Im Kontext der Einführung einer umsatzbezogenen Investitionsverpflichtung für Sender und sonstige private Auftraggeber der Branche wurde zuletzt diskutiert, dass dieses möglicherweise mit deren bestehendem Engagement an Förderinstrumenten der FFA verrechnet werden könne, um dieses stabilisierende Förderinstrument der Branche nicht zu gefährden. Für direktes, und bislang freiwilliges Engagement von Unternehmen für Ziele in den Bereichen Soziales, Arbeits- und Gesundheitsschutz sowie Nachhaltigkeit sollte man dies ebenfalls in Betracht ziehen. Für die Nachhaltigkeitsstandards der Branche erscheinen solche Erwartungen bereits umsetzbar, sind sie doch inzwischen entsprechend institutionell verankert. Für brancheneigene Initiativen im Bereich Soziales hingegen gilt dies nicht. Diese beziehen sich weiterhin ausschließlich auf die allgemeingültigen Arbeitsnormen sowie tarifvertragliche Mindeststandards.

Die zuletzt von einer Arbeitsgruppe mit der selbstgewählten Bezeichnung Initiative Fair Film postulierte Forderung, die Themis Vertrauensstelle Forderungen nach einer ausdifferenzierten Entwicklung brancheneigener Sozialstandards muss dabei leider als nicht hilfreich bezeichnet werden. Dasselbe gilt für deren Forderung, die Themis zu einer Beschwerdestelle für Machtmissbrauch auszubauen – dies muss aus heutiger Sicht als frommer und obendrein uninformierter Wunsch bezeichnet werden. Eine Beschwerdestelle muss sinnvollerweise mit einem verpflichtenden Handlungsmandat als Teil einer Meldekette innerhalb oder außerhalb der betrieblichen Ebene ausgestattet sein, um die erforderlichen betrieblichen Maßnahmen auslösen zu können – Beschwerden wären ansonsten sinnlos. Ein Vertrauensstelle hingegen muss als neutrale und geschützte Beratungsstelle für Ratsuchende, egal ob Betroffene, Zeug:innen oder betrieblich Verantwortliche, geführt werden. Eine Vermischung von beidem würde im konkreten Fall den Erwartungen in die unbedingte Vertraulichkeit und Nicht-Parteilichkeit der Themis unweigerlich Schaden zufügen.

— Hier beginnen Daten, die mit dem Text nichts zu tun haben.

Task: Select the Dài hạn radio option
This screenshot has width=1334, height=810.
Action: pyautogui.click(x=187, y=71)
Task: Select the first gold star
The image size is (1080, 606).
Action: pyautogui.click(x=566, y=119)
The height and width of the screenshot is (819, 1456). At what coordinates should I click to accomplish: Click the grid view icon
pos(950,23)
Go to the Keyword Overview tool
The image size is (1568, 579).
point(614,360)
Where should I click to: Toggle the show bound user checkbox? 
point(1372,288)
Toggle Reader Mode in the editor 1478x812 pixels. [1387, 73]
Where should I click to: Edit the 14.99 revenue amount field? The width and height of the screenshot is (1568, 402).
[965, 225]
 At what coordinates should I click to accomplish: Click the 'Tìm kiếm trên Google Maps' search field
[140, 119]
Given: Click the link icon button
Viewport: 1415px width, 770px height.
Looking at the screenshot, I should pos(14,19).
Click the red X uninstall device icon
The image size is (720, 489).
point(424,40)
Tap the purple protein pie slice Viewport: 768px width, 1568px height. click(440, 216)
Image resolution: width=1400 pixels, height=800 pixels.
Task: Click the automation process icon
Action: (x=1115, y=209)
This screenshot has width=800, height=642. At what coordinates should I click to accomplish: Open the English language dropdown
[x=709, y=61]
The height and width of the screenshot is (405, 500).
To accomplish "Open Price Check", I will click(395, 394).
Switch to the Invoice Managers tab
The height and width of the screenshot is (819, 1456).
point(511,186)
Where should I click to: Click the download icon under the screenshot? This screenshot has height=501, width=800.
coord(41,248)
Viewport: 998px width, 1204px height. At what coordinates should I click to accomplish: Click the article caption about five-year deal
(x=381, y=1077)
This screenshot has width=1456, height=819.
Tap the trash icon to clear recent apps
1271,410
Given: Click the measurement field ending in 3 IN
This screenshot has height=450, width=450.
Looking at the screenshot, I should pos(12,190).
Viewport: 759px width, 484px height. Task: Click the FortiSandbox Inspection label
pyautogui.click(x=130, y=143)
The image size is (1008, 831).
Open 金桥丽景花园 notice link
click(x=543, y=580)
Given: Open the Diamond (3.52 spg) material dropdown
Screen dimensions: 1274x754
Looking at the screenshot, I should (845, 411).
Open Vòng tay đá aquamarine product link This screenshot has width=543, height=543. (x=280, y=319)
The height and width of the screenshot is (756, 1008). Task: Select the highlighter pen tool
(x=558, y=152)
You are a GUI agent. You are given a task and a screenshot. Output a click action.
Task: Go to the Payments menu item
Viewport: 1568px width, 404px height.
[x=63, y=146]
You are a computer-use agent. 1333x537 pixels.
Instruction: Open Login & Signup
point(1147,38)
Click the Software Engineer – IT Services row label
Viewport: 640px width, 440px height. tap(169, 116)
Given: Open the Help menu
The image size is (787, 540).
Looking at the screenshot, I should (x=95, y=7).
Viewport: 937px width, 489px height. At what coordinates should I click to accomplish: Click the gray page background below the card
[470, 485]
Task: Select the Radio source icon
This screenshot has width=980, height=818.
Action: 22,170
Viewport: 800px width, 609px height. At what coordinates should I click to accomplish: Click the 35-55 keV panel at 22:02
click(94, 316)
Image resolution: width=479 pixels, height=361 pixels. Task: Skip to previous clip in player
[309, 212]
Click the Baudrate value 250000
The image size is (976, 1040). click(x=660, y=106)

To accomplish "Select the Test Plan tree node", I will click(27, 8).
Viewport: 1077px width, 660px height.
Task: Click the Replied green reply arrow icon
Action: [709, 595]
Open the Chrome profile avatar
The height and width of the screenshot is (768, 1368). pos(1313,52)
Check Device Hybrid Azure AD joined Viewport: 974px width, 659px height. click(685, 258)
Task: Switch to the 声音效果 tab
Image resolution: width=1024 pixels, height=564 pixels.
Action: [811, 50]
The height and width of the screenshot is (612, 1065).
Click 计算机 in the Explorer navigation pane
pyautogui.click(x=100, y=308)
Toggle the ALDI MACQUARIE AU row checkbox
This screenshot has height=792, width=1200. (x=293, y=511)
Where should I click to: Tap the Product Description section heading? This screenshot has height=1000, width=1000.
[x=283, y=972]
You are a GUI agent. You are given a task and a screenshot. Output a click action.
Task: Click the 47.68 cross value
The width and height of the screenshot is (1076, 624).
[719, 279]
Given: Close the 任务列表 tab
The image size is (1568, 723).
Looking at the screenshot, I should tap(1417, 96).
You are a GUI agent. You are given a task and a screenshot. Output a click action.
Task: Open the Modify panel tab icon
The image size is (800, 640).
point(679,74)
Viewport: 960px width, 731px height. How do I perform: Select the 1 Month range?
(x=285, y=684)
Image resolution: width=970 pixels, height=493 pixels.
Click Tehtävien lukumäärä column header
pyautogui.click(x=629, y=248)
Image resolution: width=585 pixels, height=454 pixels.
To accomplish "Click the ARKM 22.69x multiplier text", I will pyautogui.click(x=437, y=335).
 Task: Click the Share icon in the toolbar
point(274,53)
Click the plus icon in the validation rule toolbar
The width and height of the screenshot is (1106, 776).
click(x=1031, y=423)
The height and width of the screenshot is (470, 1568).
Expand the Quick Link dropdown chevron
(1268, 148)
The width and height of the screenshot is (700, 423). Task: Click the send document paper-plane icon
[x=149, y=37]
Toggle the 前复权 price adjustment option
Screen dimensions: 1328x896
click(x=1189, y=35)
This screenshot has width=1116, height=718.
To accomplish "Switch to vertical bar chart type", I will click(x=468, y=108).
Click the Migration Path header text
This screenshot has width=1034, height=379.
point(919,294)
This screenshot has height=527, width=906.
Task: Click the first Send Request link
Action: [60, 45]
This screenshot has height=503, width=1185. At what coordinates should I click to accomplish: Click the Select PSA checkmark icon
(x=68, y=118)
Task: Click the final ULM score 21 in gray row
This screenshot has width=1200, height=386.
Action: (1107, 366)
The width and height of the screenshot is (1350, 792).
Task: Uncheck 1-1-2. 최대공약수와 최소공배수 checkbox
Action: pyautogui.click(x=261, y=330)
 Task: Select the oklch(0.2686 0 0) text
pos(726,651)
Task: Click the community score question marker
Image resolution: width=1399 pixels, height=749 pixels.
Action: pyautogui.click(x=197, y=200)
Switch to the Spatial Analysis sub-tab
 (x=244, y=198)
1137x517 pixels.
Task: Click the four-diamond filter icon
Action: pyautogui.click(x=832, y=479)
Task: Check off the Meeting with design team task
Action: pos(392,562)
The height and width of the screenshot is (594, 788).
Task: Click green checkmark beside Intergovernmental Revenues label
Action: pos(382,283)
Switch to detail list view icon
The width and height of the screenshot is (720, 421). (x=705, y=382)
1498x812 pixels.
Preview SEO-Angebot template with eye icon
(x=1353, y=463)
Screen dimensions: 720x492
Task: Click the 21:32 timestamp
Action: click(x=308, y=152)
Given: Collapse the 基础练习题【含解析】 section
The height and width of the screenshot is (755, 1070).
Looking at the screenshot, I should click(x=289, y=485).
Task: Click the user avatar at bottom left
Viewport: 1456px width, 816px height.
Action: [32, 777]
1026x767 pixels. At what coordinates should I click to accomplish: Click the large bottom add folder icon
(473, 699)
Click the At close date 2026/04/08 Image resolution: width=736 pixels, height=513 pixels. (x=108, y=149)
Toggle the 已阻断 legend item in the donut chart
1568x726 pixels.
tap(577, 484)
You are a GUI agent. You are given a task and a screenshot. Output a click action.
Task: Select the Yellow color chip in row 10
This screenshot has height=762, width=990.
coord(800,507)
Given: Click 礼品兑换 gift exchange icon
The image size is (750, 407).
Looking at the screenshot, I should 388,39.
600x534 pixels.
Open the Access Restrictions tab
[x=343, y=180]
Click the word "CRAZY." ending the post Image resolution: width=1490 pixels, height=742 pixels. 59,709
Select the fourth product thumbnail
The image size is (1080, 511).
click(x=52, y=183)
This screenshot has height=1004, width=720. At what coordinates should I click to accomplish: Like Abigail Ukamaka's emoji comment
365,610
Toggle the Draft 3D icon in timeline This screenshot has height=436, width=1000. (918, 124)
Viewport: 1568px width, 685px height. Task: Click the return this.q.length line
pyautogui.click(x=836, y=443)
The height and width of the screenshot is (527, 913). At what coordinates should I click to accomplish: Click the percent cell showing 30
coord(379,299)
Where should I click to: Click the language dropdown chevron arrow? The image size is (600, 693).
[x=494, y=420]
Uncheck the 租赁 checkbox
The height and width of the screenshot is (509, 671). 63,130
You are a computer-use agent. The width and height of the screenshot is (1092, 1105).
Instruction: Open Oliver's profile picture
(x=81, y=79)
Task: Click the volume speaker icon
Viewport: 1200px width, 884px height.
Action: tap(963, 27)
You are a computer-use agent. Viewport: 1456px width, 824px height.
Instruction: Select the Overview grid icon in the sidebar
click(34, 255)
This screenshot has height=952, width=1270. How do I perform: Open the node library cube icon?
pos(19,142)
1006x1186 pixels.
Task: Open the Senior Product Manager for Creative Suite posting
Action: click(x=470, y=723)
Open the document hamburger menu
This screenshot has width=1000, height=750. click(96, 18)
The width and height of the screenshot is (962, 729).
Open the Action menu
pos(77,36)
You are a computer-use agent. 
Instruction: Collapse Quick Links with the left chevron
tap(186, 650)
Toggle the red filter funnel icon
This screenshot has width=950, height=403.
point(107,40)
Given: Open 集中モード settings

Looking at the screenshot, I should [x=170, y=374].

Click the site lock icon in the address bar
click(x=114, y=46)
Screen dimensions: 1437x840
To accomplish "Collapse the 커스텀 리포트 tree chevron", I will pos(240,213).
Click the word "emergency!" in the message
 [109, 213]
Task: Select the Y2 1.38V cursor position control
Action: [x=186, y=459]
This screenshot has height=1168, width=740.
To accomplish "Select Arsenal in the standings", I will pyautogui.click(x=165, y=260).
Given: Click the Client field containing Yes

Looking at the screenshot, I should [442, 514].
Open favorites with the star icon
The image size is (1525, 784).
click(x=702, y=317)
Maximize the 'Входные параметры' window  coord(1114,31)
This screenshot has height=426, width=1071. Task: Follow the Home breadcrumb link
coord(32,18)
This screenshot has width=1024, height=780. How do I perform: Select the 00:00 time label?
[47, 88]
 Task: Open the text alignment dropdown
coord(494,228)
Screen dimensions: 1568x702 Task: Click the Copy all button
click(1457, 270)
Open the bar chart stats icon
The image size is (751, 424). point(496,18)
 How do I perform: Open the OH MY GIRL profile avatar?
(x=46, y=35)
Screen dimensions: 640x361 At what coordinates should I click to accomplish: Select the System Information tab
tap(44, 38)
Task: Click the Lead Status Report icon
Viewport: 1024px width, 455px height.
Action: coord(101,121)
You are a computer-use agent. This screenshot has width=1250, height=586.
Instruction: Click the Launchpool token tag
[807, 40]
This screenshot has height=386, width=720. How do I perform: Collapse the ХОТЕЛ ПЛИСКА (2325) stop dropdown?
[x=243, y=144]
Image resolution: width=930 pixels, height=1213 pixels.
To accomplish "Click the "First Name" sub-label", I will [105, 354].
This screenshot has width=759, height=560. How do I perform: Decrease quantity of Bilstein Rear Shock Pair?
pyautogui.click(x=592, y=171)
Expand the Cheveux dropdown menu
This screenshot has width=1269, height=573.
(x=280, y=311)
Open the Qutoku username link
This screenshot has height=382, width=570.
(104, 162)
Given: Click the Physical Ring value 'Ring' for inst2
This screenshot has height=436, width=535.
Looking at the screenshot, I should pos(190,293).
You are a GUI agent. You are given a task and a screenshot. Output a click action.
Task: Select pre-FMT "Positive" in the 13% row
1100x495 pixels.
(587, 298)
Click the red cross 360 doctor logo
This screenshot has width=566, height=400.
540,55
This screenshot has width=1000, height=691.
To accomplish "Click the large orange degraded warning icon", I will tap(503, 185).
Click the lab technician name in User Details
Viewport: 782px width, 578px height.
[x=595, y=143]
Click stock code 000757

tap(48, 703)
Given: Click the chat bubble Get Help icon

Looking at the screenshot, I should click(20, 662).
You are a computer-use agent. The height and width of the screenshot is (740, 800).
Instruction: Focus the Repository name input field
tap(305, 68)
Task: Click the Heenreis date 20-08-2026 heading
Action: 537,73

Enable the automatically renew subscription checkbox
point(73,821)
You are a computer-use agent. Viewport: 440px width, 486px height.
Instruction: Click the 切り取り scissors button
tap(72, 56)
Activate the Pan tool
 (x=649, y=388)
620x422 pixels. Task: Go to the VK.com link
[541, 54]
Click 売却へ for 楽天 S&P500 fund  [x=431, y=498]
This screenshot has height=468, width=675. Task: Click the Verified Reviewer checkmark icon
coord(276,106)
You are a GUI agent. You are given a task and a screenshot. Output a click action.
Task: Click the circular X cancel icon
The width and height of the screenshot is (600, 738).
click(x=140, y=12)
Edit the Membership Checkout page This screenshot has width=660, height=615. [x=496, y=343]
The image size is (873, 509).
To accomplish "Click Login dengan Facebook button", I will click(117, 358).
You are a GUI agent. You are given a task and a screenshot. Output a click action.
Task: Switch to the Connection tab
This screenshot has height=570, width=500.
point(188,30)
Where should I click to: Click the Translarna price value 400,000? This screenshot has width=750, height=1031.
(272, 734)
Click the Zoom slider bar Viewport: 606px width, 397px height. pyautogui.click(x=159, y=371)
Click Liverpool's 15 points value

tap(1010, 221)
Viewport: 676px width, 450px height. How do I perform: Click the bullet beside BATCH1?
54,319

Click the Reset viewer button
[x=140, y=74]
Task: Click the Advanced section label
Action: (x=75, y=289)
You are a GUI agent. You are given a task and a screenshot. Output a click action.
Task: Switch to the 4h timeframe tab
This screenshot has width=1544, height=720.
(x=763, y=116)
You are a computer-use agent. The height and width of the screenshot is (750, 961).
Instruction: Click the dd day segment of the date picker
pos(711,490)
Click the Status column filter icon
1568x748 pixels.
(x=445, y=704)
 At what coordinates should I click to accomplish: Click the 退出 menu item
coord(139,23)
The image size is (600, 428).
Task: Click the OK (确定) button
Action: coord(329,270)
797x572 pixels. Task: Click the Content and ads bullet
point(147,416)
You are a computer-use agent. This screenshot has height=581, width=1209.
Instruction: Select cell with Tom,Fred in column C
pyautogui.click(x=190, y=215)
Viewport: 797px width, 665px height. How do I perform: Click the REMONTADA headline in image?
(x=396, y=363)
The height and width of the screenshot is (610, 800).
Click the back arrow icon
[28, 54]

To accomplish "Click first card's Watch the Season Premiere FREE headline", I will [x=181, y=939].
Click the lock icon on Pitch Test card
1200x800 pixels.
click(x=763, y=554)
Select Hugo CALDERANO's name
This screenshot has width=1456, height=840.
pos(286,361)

Das arbeitspolitische Leuchtturm-Projekt Themis könnte also in den nächsten Monaten sowohl aus finanziellen Gründen in unsicheres Fahrwasser geraten, als auch aus Gründen struktureller Fehlentwicklungen. Und dies wo sie eigentlich bereits von Beginn mit dem tatsächlichen Beratungsbedarf überbelastet war.

Effektive Zeichen setzen für ein Klima, das möglicher Belästigung und Gewalt am Arbeitsplatz vorbeugt!

Es gibt keine Ausreden mehr! Prävention fängt bei der Unterweisung von Mitarbeitenden an.
Wenn diese entsprechend dem Bedarf nicht möglich ist, sind alle gefragt, die Mindeststandards selbst zu setzen.
Der Aushang der Themis Vertrauensstelle darf aus unserer Sicht neben den vorgeschriebenen Erste-Hilfe-Aushängen in Betriebsstätten nicht mehr fehlen.
Setzt als ersten Schritt  ein Signal und schafft Abhilfe, wenn dieser in Eurer Arbeitsstätte oder an Eurem Drehort fehlt!